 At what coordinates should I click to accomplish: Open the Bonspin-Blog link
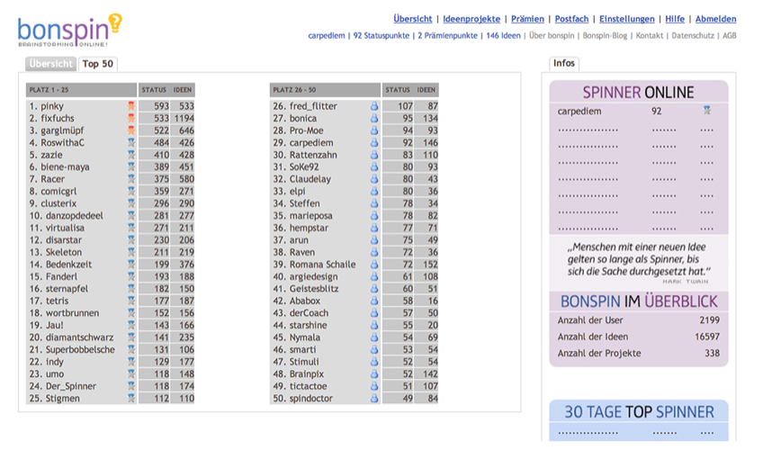point(606,36)
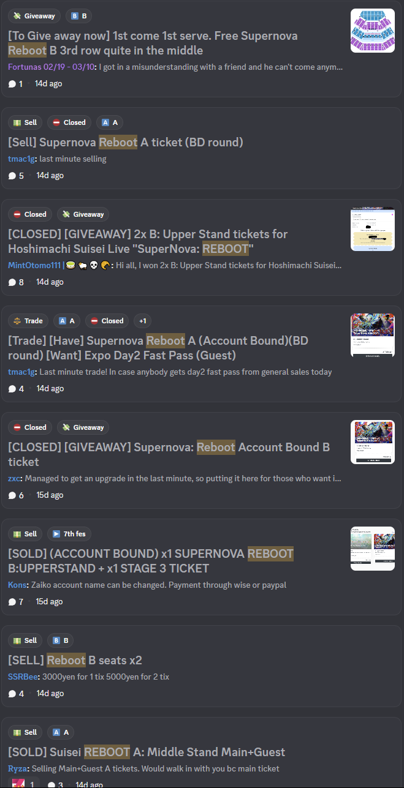
Task: Open the seating chart thumbnail in the first post
Action: (x=372, y=31)
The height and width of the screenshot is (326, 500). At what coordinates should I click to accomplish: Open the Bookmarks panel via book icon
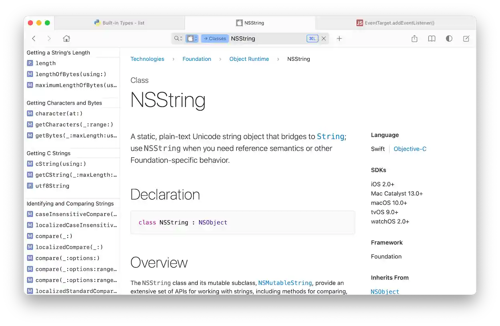(432, 38)
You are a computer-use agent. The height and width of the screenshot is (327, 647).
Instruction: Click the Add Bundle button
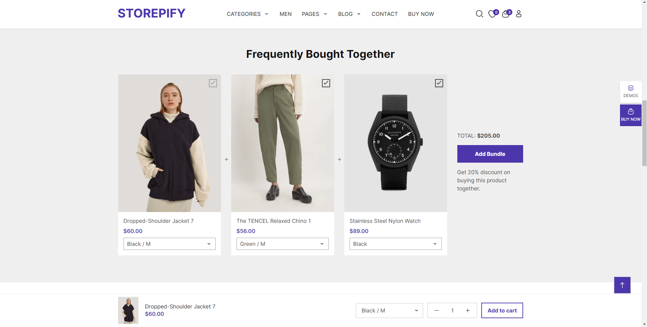490,154
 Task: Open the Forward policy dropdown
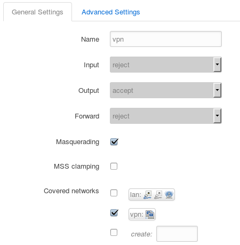pyautogui.click(x=166, y=116)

::::::::::

**Problem details**
Pictures stay out of this copy. Retype exactly the lines from the one with "The height and width of the screenshot is (326, 500)." through the last line of the data, both ends included, and nothing more.

**Written response**
The height and width of the screenshot is (326, 500). At what coordinates should I click to accomplish: Open the Bookmarks panel via book icon
(432, 38)
You are a computer-use agent. The height and width of the screenshot is (327, 647).
Instruction: Click the Add Bundle button
490,154
 Task: Open the Forward policy dropdown
pyautogui.click(x=166, y=116)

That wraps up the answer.